> Текст для чтения
▼▼▼

Петр Наумович любил… Не могу так сказать – он все равно рядом, весь с нами. Петр Наумович любит погружаться в процесс вместе. Никогда не говорил, что ему хотелось бы иметь на сцене, всегда ждал каких-то идей от художника – но при строжайшем отборе. Если его увлекало, слушал, если нет – сразу делал вид, что устал. Представлять свою идею – волнующий момент. Поэтому я научился готовиться к первому разговору, тщательно отбирая фразы, чтобы «зацепить». Но Петр Наумович такой гигант, что просчитать его выбор невозможно. За все двадцать лет совместной работы я ни разу не просчитал.
Мы начали трудную работу над «Войной и миром», длившуюся года четыре. Он настаивал, чтобы художник присутствовал не только на репетициях, но и на читках, проходивших то в «Зените», то в Доме актера, то в клубе «Каучук», и одновременно мы разработали и воплощали в жизнь проект двух залов – Зеленого и Серого – на Кутузовском проспекте в помещении бывшего кинотеатра «Киев», ставшего вскоре нашим театром. С учетом особенностей Зеленого зала мы и делали «Войну и мир». Вариантов было много – то парадный зал, то деревянные конструкции, то что-то нейтральное. Но как-то без энтузиазма. Однажды Петр Наумович спросил: «То, что мы накрутили, тебе нравится?» – «Нет, а вам?» – «И мне нет. Но ничего, родится…» А когда мы встали на ноги в отремонтированном зале нашего театра, в один прекрасный день я буквально на коленке нарисовал эскиз: два мольберта, в центре – карта-занавес и большой стол с книгой, пепельницей и дымящейся сигаретой. В перерыве подал набросок Петру Наумовичу: «Я придумал. Все происходит в мастерской художника. Главный сценографический элемент, как вы говорили, лицо актера. А второй – это книга». – «Хорошо, мы ее на шею повесим», – отшутился он. Единственное, что я успел сказать: занавес – это карта, чуть подкрашены Россия и Франция, а по бокам портреты двух царей, Александра и Наполеона. Внимательно посмотрев, Петр Наумович спросил: «А рамочки вытаскиваются?» – «Вытаскиваются». Он пододвинул мне листочек обратно со словами: «Запускайтесь». Стоило просидеть рядом с ним четыре года, чтобы родилось такое решение, глубину и емкость которого отметили многие. Карта – это космос, а карта-занавес – так театрально. Два портрета – два мира. Рамки – это двери… Фоменко неоднократно говорил: «Есть несколько спектаклей Владимира, где я шел за ним. И это я приветствую».

▲▲▲

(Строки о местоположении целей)
▼▼▼

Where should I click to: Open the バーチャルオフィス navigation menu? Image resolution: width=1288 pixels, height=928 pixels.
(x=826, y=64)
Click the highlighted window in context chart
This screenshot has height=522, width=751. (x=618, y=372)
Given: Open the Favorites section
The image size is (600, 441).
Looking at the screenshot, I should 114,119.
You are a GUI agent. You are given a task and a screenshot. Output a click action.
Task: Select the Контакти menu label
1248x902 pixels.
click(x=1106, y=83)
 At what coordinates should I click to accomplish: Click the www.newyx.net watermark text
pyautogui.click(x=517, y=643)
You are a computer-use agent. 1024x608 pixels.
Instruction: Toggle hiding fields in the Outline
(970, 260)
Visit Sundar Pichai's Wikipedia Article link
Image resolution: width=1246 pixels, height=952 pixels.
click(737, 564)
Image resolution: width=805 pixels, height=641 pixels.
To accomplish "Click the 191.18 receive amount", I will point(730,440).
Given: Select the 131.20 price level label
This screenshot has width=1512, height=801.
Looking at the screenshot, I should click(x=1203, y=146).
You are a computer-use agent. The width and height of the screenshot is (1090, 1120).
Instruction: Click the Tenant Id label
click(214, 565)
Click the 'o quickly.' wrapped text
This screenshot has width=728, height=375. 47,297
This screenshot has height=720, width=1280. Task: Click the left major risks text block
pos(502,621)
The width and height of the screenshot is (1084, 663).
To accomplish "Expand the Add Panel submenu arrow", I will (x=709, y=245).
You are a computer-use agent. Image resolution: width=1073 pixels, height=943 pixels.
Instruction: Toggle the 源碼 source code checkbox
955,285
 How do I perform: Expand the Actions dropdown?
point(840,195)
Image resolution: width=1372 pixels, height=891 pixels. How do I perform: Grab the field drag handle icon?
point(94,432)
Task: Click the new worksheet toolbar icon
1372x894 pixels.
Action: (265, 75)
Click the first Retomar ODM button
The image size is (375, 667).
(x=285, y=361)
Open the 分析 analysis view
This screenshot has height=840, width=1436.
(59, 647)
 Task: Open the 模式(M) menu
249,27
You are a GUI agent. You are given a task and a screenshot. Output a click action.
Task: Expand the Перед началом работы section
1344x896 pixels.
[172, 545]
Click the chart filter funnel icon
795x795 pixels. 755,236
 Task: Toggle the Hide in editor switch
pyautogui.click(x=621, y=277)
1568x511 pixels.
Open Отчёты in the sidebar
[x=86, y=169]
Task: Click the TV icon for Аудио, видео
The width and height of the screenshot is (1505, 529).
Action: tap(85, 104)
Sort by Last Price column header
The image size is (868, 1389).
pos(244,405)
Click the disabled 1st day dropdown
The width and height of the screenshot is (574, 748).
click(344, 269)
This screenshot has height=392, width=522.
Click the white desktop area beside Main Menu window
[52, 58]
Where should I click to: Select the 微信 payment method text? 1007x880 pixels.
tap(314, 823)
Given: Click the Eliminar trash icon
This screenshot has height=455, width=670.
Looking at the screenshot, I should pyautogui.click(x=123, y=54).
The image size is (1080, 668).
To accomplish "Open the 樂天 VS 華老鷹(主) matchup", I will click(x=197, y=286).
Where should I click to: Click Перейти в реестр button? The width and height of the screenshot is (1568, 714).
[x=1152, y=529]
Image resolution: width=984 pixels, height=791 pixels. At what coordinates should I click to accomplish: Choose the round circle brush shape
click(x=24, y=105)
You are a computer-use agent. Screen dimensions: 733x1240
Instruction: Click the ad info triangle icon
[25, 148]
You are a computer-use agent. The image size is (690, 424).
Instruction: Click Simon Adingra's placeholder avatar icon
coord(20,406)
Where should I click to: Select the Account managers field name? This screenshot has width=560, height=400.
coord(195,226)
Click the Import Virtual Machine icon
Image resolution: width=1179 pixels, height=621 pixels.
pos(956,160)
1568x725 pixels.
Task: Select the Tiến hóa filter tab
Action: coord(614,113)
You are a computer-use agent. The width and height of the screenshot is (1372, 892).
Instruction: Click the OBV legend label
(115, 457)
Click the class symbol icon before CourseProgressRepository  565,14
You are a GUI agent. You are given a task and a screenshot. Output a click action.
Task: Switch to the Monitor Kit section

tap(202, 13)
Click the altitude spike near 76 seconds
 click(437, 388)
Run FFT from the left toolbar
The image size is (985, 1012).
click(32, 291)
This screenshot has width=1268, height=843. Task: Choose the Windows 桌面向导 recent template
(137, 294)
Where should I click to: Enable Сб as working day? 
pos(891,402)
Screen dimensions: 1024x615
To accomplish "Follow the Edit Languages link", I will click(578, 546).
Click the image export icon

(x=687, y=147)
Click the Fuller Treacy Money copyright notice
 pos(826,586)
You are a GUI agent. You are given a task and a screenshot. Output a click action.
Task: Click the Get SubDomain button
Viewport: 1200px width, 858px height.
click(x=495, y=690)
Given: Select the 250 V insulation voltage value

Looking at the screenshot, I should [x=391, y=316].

▲▲▲

> Формулировки заданий
(a) Перепишите записи с самого начала по строку с «This screenshot has height=522, width=751.» включительно, заменив «navigation menu» на «main menu» и не меняя больше ничего.
(b) Продолжите воспоминания о совместной работе с Петром Наумовичем Фоменко, начав сразу после последнего предложения текста.

> Ответы по заданиям
(a)
Where should I click to: Open the バーチャルオフィス main menu? Image resolution: width=1288 pixels, height=928 pixels.
(x=826, y=64)
Click the highlighted window in context chart
This screenshot has height=522, width=751. (x=618, y=372)

(b)
На первом спектакле – «Чичикове» – мы с Петром Наумовичем «оторвались» на рамочках. Все строилось на геометрии рамок и стен. А потом Петр Наумович стремился эти рамочки использовать всюду, и самой большой головной болью было исключить их, а если уж они оставались – видоизменить. Я никак не предполагал, что в «Войне и мире» рамочки станут дверьми. Мне виделись наклонные мольберты, но преобразить их в двери – это шикарное решение. И я постарался, чтобы они были функциональны и мобильны.
С ним интересно – если ты отдаешь ему декорацию, обыгрывается каждый сантиметр. (Ведь иногда бывает, что и половина твоих придумок режиссеру не нужна, и тебе тогда тоже становится скучно. А Петр Наумович обыграет даже коврик, случайно забытый после вчерашней работы.) Например, такой статичный спектакль, как «Семейное счастие», он решал игрово: даже балясины у перил просил сделать на чуть более широком расстоянии друг от друга, чтобы актерам между ними можно было просунуть голову.
«Три сестры» как-то сразу легли мне на душу. Правда, я слегка опередил события. Еще не до конца выслушав Петра Наумовича, решил сделать макет. Я придумал свою идею. Оформляя «Танцы на праздник урожая», наткнулся на книгу статей Брайана Фрила, где он рассуждал о Чехове. Меня как-то зацепили его мысли о том, что, думая о «Трех сестрах», он видит перрон. Я ведь тоже, независимо, увидел перрон. И в третьей части мне захотелось сделать перрон без рельсов – пустой. В этом символ: есть перрон, стоят вещи, а ехать-то некуда! Сделав макет, я принес его Петру Наумовичу, и он его оставил. А на другой день после репетиции ни словом не обмолвился о моем предложении. А на прямой вопрос, понравилось ли оно ему, отвечал: «И да и нет». Маша Данилова, которая считала мою идею классной, утверждала, что я слишком спешу. Но моя душа рвалась в бой. Я уже смирился со своей участью, но что бороться – если он избегает разговоров на эту тему. И только я себе сказал, что надо придумывать что-то новое, придя на репетицию спустя две недели, я услышал после паузы: «Я вчера вечером принял решение: придется идти за художником». И получил команду запускаться. То есть за эти дни он пытался проиграть спектакль в моем решении.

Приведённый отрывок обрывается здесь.